++++ DOCUMENT SEGMENT

In their attacks on Johnson, critics have specifically pointed to his denial of the 2020 election results and his opposition to same-sex marriage, which some believe may make LGBTQ+ students feel unwelcome and affect recruiting.

Johnson lands on the opposite side of many higher education leaders, who have addressed issues such as the Muslim travel ban and election integrity even amid a general reticence among college presidents to offer statements on divisive political issues.

In 2017, while many college presidents were speaking out against the travel ban from majority-Muslim countries, Johnson voiced full support for Trump’s policy. Where college leaders expressed concerns about xenophobia and discrimination, Johnson advanced Trump talking points.

And in 2018, when the Supreme Court upheld the travel ban, Johnson praised the move and, in an interview with NPR, disputed that Trump had ever called for a complete stoppage of Muslim visitors to the U.S.—despite video evidence of Trump making such a statement.

Johnson also threw his weight behind Trump’s election lies after he lost to Joe Biden in the 2020 presidential campaign. In a statement issued on Jan. 5, 2021—one day before insurrectionists stormed the U.S. Capitol in an effort to prevent the election from being certified—he said he supported “objections to the certification of the Electoral College vote of Pennsylvania, and possibly other states on grounds that they: potentially violated the U.S. Constitution; disregarded their own state election laws; and/or failed to count all legal ballots.” Johnson also argued that “simply rubber stamping these slipshod and partisan-laced electoral outcomes is wrong.”

++++++++
++++ DATA RECORDS

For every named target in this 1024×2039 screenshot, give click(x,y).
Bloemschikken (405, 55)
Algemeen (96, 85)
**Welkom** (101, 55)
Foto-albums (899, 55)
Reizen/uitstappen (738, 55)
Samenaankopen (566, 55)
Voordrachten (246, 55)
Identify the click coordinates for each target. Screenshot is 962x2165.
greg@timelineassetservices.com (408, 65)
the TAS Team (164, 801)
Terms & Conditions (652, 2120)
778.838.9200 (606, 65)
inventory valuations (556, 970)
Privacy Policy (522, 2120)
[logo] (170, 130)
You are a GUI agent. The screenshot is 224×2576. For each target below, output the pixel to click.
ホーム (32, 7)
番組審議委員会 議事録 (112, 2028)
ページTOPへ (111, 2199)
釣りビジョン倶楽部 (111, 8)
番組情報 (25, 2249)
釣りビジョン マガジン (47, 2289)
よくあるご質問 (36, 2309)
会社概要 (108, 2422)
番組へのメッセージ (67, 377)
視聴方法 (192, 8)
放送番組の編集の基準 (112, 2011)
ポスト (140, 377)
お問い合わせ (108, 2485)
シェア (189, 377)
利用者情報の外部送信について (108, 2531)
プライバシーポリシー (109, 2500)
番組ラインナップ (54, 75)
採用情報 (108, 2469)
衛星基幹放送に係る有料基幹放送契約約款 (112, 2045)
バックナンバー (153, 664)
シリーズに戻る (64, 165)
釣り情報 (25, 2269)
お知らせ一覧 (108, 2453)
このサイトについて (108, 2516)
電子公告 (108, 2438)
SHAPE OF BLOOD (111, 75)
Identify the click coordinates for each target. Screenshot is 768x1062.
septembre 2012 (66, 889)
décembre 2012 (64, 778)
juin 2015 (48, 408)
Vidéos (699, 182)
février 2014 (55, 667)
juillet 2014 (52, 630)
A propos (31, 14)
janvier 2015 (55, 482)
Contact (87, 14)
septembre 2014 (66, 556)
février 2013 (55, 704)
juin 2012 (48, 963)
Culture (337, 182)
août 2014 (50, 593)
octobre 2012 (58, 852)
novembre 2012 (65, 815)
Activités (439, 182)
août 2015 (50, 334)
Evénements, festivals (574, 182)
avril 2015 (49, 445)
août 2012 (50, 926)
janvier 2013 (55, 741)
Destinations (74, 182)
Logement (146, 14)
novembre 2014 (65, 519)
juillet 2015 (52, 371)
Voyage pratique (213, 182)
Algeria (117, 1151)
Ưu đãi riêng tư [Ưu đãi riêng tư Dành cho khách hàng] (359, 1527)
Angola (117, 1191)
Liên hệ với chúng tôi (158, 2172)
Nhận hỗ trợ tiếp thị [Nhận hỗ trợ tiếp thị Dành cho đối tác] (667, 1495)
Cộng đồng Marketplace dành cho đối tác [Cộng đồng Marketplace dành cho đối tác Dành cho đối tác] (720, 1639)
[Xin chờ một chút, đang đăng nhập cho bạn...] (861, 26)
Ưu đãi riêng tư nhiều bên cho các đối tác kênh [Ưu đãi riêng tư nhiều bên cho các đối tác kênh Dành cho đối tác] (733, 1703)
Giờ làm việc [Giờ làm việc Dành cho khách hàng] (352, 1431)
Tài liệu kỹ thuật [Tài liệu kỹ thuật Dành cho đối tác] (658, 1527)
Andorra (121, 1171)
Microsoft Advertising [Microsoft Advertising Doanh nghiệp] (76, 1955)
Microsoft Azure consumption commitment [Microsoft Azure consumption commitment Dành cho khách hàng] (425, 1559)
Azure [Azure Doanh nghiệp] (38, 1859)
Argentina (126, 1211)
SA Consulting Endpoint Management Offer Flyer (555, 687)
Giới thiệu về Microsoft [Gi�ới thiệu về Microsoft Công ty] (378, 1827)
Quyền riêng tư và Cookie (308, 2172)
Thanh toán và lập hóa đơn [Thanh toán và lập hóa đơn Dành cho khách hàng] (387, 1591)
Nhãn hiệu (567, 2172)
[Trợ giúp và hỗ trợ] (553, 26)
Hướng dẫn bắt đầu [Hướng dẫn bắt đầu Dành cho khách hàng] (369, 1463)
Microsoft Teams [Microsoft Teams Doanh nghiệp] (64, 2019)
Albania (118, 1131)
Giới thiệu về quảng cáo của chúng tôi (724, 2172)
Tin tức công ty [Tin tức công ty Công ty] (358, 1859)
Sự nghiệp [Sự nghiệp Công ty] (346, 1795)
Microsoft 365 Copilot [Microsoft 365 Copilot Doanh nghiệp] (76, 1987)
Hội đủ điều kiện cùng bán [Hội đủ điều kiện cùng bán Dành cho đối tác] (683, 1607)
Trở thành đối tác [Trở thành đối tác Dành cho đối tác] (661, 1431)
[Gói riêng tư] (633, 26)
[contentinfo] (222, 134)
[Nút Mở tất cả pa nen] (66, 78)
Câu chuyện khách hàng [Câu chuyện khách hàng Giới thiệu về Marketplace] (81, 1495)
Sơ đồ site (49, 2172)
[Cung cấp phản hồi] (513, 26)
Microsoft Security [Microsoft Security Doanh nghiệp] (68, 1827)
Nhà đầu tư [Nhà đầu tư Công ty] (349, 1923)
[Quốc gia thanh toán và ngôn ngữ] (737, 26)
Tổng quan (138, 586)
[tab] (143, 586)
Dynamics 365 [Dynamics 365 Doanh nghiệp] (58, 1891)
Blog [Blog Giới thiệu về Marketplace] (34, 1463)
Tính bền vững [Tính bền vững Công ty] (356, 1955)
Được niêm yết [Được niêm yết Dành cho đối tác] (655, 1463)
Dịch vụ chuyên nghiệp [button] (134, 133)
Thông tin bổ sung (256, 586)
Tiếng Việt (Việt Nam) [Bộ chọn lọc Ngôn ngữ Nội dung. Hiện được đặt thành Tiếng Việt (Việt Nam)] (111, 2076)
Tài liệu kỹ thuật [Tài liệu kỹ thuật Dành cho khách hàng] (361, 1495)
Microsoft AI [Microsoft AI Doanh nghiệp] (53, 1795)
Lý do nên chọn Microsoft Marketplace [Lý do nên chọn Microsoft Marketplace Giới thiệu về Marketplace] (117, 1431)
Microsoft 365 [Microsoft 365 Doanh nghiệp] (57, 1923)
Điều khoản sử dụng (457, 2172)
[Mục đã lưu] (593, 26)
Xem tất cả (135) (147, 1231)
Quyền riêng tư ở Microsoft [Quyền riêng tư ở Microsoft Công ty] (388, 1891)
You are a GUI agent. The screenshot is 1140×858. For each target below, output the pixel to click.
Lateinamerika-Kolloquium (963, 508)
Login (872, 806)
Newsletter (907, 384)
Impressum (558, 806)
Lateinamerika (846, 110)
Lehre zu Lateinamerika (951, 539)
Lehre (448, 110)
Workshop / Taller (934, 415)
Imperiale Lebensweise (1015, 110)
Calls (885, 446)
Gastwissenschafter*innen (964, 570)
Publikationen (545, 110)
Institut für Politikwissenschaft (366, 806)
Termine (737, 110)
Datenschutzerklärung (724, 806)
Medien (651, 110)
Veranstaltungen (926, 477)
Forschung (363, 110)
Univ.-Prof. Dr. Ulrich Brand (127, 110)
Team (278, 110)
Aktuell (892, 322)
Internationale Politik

++++++++

THINGS TO DO =
A) Answer these about the passage on Johnson's political positions:
(i) In what year did Johnson voice full support for the travel ban?
(ii) Which news outlet interviewed Johnson after the Supreme Court upheld the travel ban?
(iii) On what date did Johnson issue his statement on the Electoral College certification?
B) Please turn the paragraph beginning "Johnson also threw his weight" in the passage on Johnson's political positions into a short bulleted list that keeps its main facts.
C) From the passage on Johnson's political positions, render this sentence in Spanish: "In 2017, while many college presidents were speaking out against the travel ban from majority-Muslim countries, Johnson voiced full support for Trump’s policy."
Rely only on the passage about Johnson's political positions, not on the data.

SOLVED TASKS =
A)
(i) 2017
(ii) NPR
(iii) Jan. 5, 2021

B)
- After Trump lost to Joe Biden in the 2020 presidential campaign, Johnson backed Trump's election lies.
- On Jan. 5, 2021, one day before insurrectionists stormed the U.S. Capitol to prevent certification, he issued a statement supporting objections to certifying Pennsylvania's Electoral College vote and possibly other states' votes.
- The grounds he cited were that these states potentially violated the U.S. Constitution, disregarded their own election laws, and/or failed to count all legal ballots.
- He argued that rubber stamping these "slipshod and partisan-laced" electoral outcomes was wrong.

C) En 2017, mientras muchos rectores universitarios se pronunciaban en contra de la prohibición de viajes desde países de mayoría musulmana, Johnson expresó su pleno apoyo a la política de Trump.